O presidente americano também afirmou que o Hamas, que ele descreveu como um representante do Irã, foi responsável pelos ataques de 7 de outubro contra Israel. Essas alegações servem como justificativa para a escalada militar atual.

Referência a operação anterior

Durante seu discurso, Trump recordou a operação “Midnight Hammer”, realizada em junho do ano passado. Segundo o presidente, naquela ocasião, instalações nucleares em Fordo, Natanz e Isfahan foram atingidas.

Trump declarou que a operação destruiu o programa nuclear do regime iraniano, embora a fonte não tenha detalhado evidências técnicas dessa afirmação.

Essa referência a uma ação militar anterior sugere uma continuidade na estratégia americana de pressionar o Irã por meio de operações diretas. A menção serve para contextualizar a atual ofensiva dentro de um histórico mais amplo de confrontos entre os dois países.

Apelo a forças iranianas

Em uma parte direcionada especificamente a integrantes da Guarda Revolucionária Islâmica, das Forças Armadas e da polícia iraniana, Trump fez um apelo por rendição.

O presidente americano disse a esses integrantes:

“Devem depor suas armas e terão imunidade total; caso contrário, enfrentarão morte certa”.

O tom da mensagem combina uma oferta de clemência com uma ameaça explícita, buscando minar a coesão das forças de segurança iranianas.

Mensagem à população civil

Por outro lado, Trump também se dirigiu ao povo iraniano com palavras que misturam promessas de liberdade com advertências sobre perigo iminente.

Ele afirmou:

“A hora da sua liberdade está próxima”, mas imediatamente acrescentou: “Permaneçam abrigados. Não saiam de casa. Está muito perigoso lá fora. Bombas cairão por toda a parte”.

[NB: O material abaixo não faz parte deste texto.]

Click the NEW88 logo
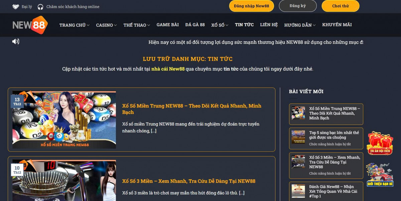The width and height of the screenshot is (401, 201). coord(30,25)
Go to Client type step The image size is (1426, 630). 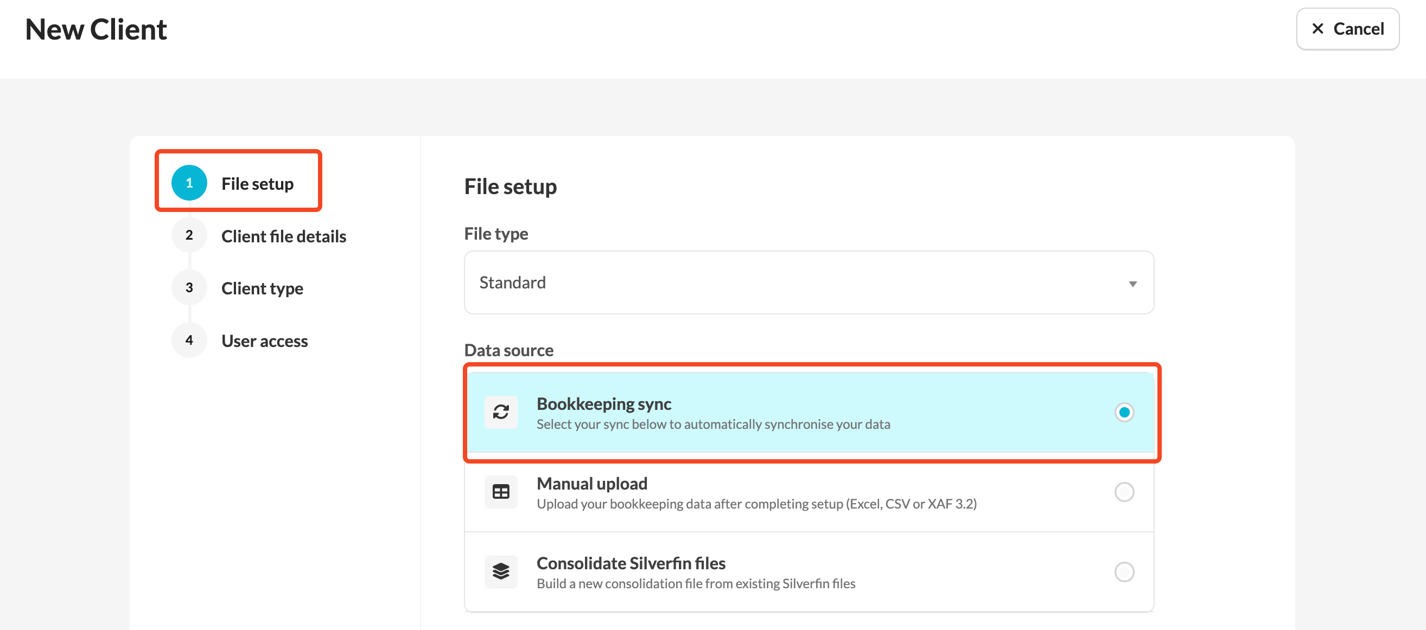pyautogui.click(x=262, y=288)
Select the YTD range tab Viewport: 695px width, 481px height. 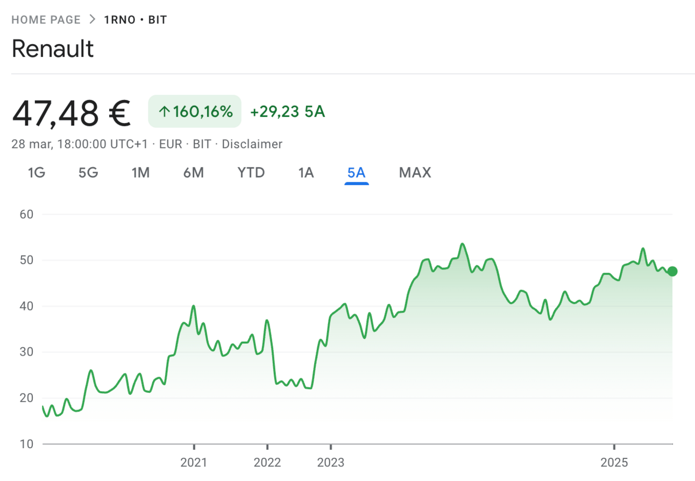[251, 173]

A dualidade da mensagem reflete a complexidade de uma operação que busca, ao mesmo tempo, derrotar um regime e conquistar a população civil.

Futuro pós-conflito

Trump declarou que, ao término da missão militar, caberá à população iraniana assumir o controle do governo.

O presidente foi específico ao dizer:

“Quando terminarmos, assumam o controle do seu governo. Ele estará ao seu alcance. Essa pode ser sua única chance por gerações”.

Essa visão sugere que os Estados Unidos não pretendem ocupar o Irã, mas sim criar condições para uma mudança de regime liderada internamente.

Reconhecimento de riscos

No entanto, o presidente americano reconheceu a possibilidade de perdas entre militares americanos durante a operação.

Trump disse:

“As vidas de heróis americanos corajosos podem ser perdidas, e podemos ter baixas. Isso acontece na guerra”.

A admissão de riscos para as tropas americanas contrasta com o tom triunfalista de outras partes do discurso, mostrando uma consciência dos custos humanos do conflito.

Encerramento do pronunciamento

Para concluir seu anúncio, Trump fez uma declaração religiosa e patriótica:

“Que Deus abençoe os bravos homens e mulheres das Forças Armadas dos Estados Unidos. Que Deus abençoe os Estados Unidos da América. Que Deus abençoe a todos vocês. Obrigado”.

O encerramento segue o padrão retórico comum em discursos presidenciais americanos durante momentos de crise nacional.

Antes dessa conclusão, o presidente havia resumido sua justificativa para a ação militar ao afirmar:

“Tem sido terrorismo em massa, e não vamos mais tolerar isso”.

A frase sintetiza a narrativa apresentada ao longo do discurso, que posiciona a operação como uma resposta necessária a ameaças persistentes.

Com essas palavras, Trump encerrou um anúncio que marca uma escalada significativa nas tensões entre Washington e Teerã.